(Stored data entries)
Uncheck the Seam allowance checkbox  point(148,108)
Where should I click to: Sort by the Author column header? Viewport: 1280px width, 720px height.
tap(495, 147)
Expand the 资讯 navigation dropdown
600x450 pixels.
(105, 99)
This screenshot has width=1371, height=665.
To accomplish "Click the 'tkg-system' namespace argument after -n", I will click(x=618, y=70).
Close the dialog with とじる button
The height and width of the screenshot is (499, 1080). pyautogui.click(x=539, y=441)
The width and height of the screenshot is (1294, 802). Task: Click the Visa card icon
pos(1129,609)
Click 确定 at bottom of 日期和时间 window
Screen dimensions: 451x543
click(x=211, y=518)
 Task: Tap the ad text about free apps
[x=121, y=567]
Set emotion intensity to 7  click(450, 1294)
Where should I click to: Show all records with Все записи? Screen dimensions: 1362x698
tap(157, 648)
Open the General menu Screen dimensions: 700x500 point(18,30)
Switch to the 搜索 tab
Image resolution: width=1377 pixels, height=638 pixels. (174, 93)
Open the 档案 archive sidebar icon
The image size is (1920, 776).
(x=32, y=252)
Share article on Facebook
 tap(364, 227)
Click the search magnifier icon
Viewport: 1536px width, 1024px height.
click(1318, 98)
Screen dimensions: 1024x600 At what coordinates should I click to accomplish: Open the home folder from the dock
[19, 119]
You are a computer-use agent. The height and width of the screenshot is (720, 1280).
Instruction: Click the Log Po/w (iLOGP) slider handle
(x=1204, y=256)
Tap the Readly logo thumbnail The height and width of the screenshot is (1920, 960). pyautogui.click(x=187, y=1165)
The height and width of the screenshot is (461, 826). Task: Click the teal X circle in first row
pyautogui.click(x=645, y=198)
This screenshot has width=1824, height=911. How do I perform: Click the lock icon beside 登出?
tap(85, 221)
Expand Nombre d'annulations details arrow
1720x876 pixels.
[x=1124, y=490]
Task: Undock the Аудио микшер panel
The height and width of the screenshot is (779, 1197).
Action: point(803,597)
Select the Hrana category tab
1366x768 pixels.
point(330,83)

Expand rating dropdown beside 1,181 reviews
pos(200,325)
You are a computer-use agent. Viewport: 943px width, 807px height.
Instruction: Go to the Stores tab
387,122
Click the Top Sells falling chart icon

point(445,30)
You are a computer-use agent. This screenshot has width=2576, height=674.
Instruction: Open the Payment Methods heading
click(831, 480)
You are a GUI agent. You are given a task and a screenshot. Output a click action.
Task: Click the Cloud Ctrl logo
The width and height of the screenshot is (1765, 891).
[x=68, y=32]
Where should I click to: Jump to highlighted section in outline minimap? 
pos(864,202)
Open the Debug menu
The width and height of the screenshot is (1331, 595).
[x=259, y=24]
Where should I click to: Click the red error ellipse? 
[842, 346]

**PROBLEM TO SOLVE:** Scan the records above for the word "agent". Show each line in which it appears.

**SOLVED EXERCISE:**
You are a computer-use agent. The height and width of the screenshot is (720, 1280).
You are a computer-use agent. Viewport: 943px width, 807px height.
You are a computer-use agent. This screenshot has width=2576, height=674.
You are a GUI agent. You are given a task and a screenshot. Output a click action.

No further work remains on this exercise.